Aloe dorotheae is an eye-catching succulent that forms rosettes of shiny yellowish-green leaves that turn orange-red in full sun. It grows up to 12 inches (30 cm) tall, freely producing offsets to form large clumps of rosettes growing on sprawling or decumbent stems. Leaves are thick, fleshy, and recurved, with teeth along the margins and often with some white spots. Flowers are tubular, orange-red, or yellow with green tips. They appear on up to 2 foot (60 cm) long, usually unbranched flower stalks in winter.
The specific epithet "dorotheae" honors Miss Dorothy Westhead (fl. 1908), London.
How to Grow and Care for Aloe dorotheae
Light: When growing Aloes indoors, place your plants near a southern or southwest-facing window that gets plenty of bright, indirect light. Outdoors, provide light shade, especially during the hottest parts of the day.
Soil: Plant Aloes in well-drained soil specially formulated for cacti and other succulents or make your soil mix. Drainage is essential because too much moisture around roots can cause root rot.

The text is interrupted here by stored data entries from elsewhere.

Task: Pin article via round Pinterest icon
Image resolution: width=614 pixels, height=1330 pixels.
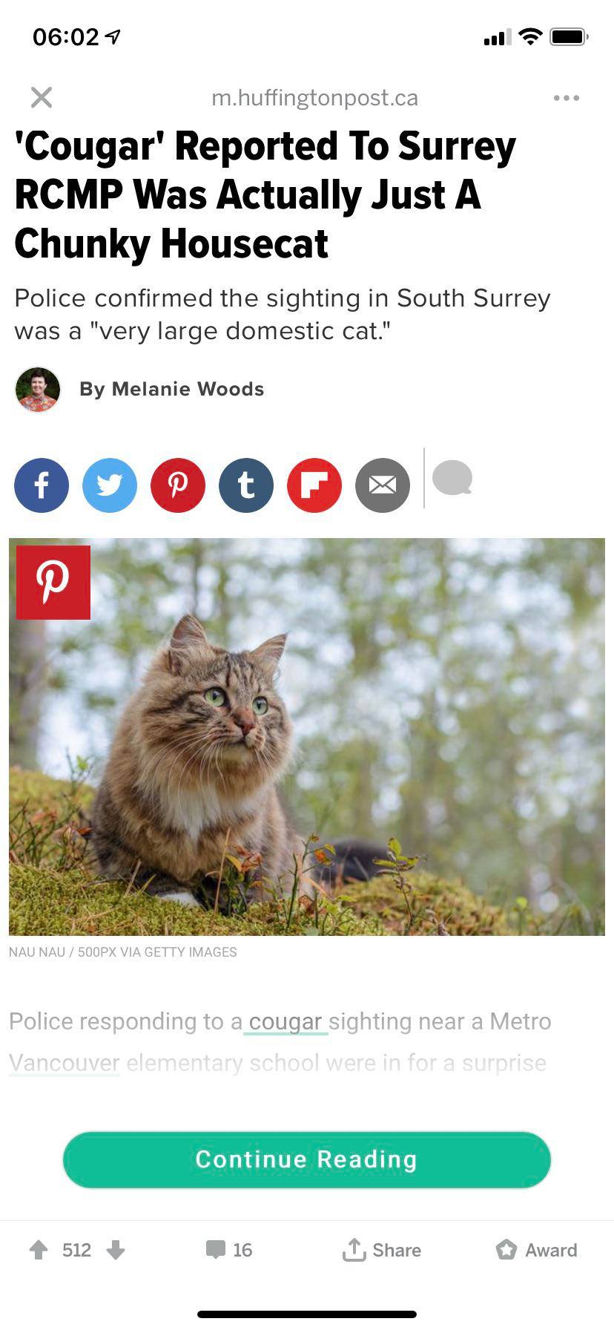Action: click(x=178, y=485)
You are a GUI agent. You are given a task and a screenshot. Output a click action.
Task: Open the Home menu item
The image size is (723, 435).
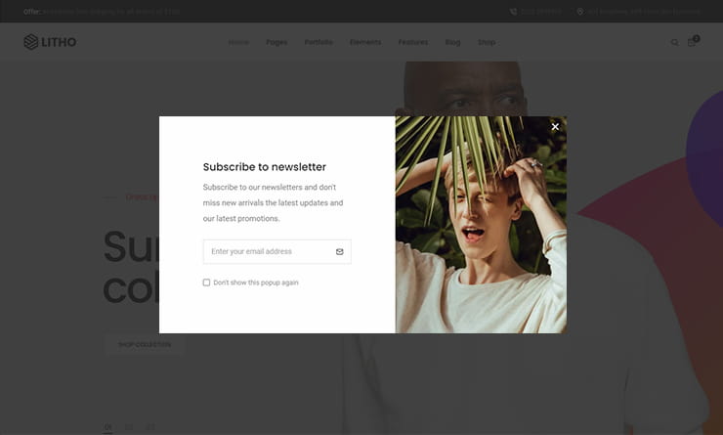tap(238, 42)
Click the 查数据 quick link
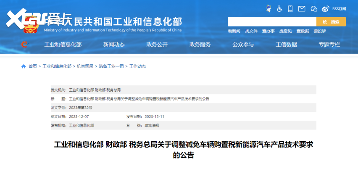358x169 pixels. coord(303,31)
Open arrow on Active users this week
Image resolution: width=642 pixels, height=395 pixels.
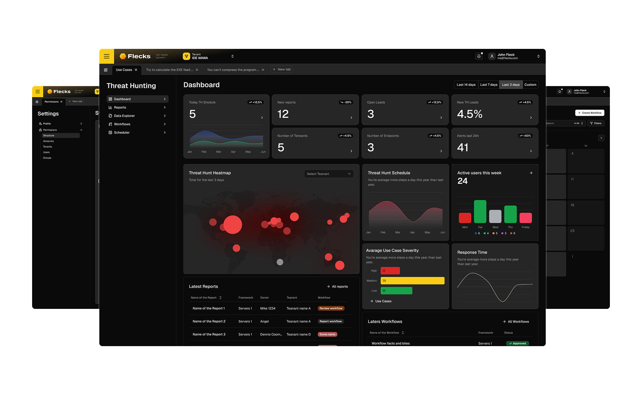531,173
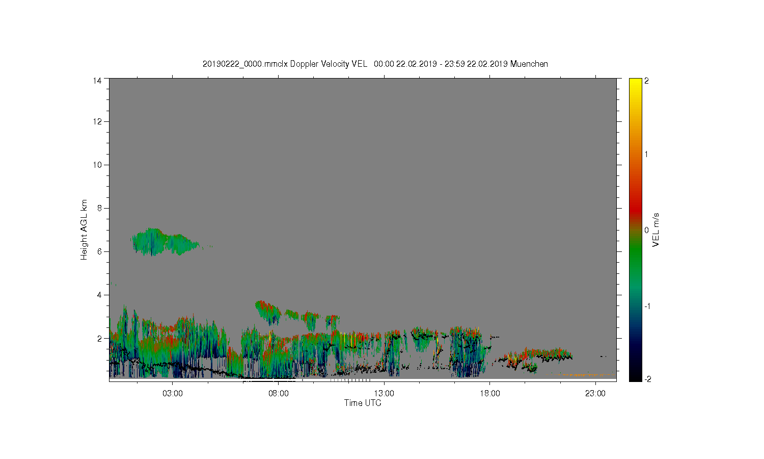This screenshot has height=459, width=764.
Task: Click the cloud patch near 07:00 at 3.5 km
Action: pyautogui.click(x=267, y=311)
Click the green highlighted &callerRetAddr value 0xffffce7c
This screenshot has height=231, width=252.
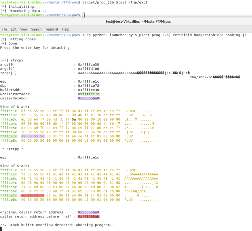click(x=88, y=94)
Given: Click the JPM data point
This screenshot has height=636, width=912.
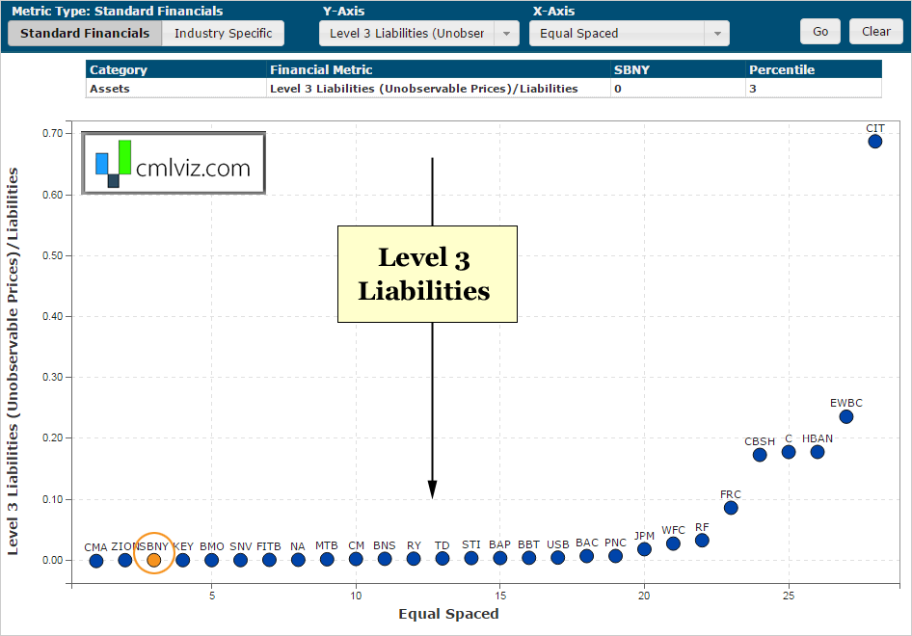Looking at the screenshot, I should [x=644, y=549].
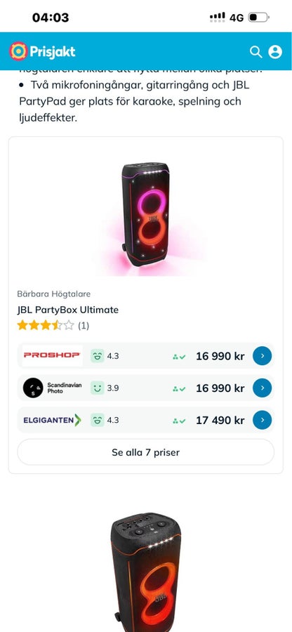292x632 pixels.
Task: Open the lower orange speaker product image
Action: pyautogui.click(x=146, y=572)
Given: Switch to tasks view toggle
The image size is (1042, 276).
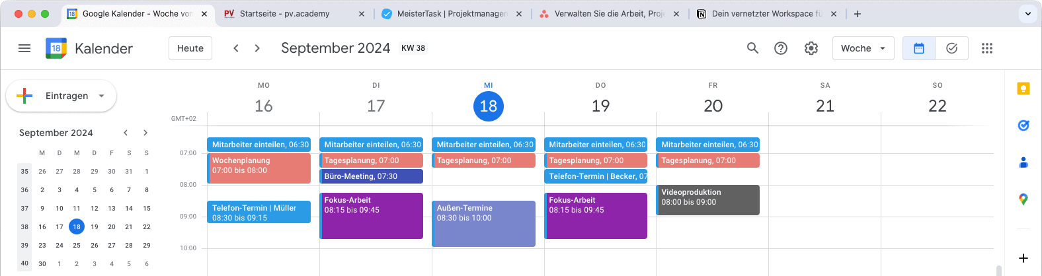Looking at the screenshot, I should (x=952, y=48).
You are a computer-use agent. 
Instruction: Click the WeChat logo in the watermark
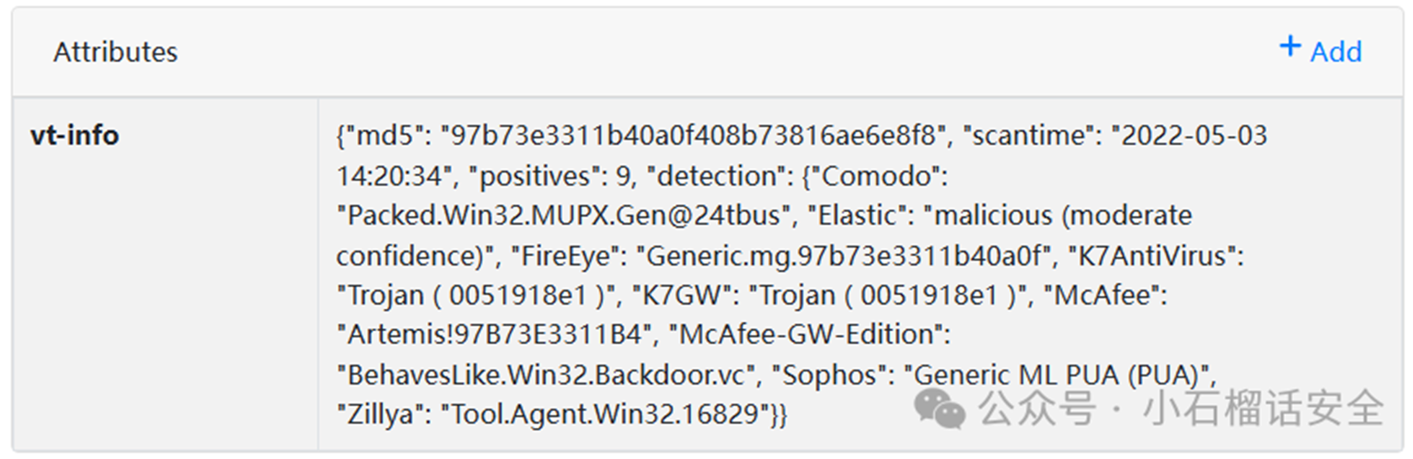[x=940, y=408]
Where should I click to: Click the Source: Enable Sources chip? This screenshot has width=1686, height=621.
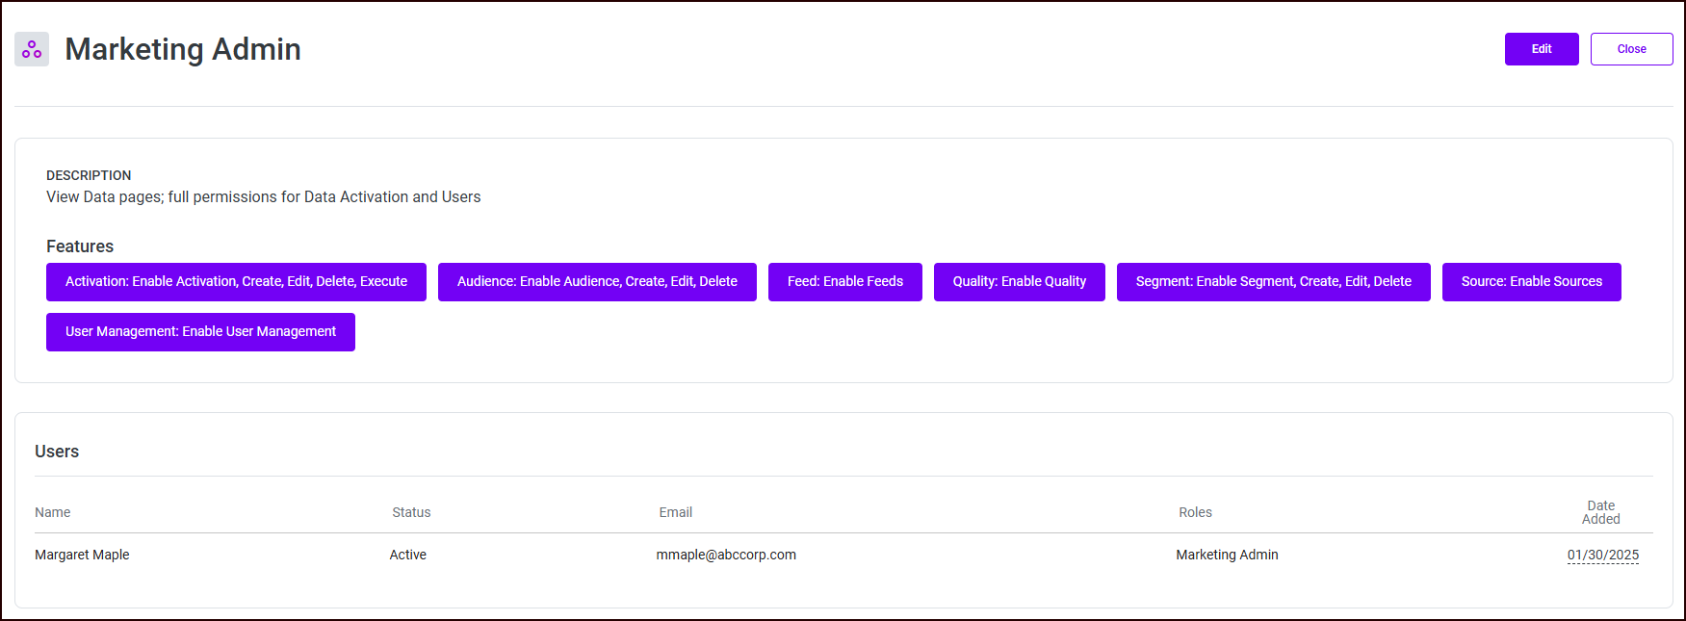click(x=1531, y=282)
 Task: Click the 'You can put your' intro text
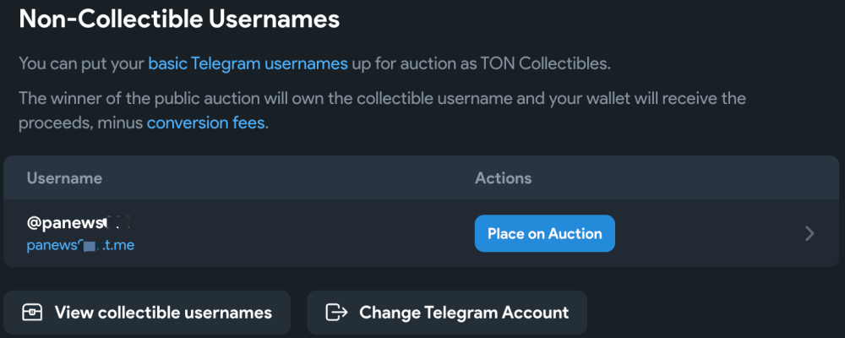coord(81,63)
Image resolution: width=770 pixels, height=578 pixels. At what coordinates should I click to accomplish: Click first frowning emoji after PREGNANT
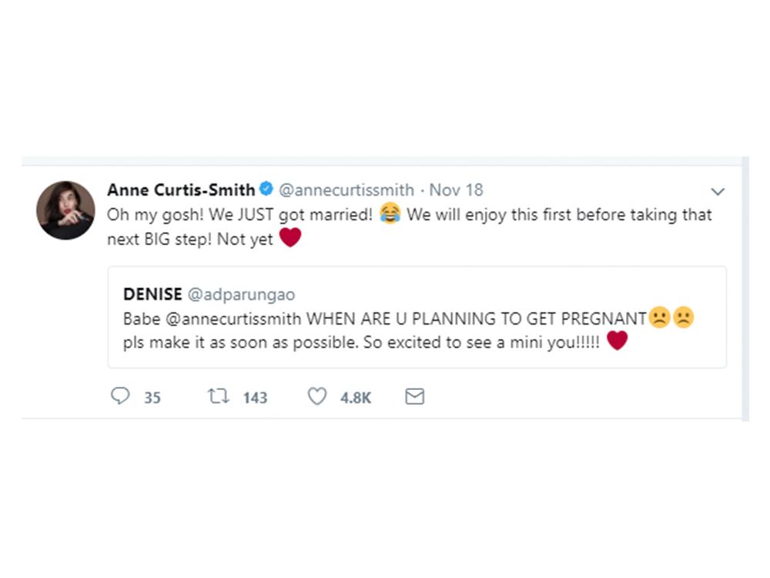[x=659, y=318]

Hardiness: Aloe dorotheae can withstand temperatures as low as 25 to 50 °F (-3.9 to 10 °C), USDA hardiness zones 9b to 11b.
Watering: These succulents need regular watering but are very tolerant of drought conditions for short periods. Water deeply, but only when the soil is dry. Cut back on watering during the winter months.
Fertilizing: Aloes generally do not require fertilizer but may benefit from the extra nutrients.
Repotting: These plants are not particularly fast-growing and will only rarely need repotting. Repot them in the spring in a container a few inches larger in diameter every few years to keep it from becoming rootbound.
Propagation: Propagating Aloe can be done by using the offsets, cuttings, or seeds from a mature plant.
Learn more at How to Grow and Care for Aloe.
Toxicity of Aloe dorotheae
Aloe dorotheae is not listed as toxic for people and pets.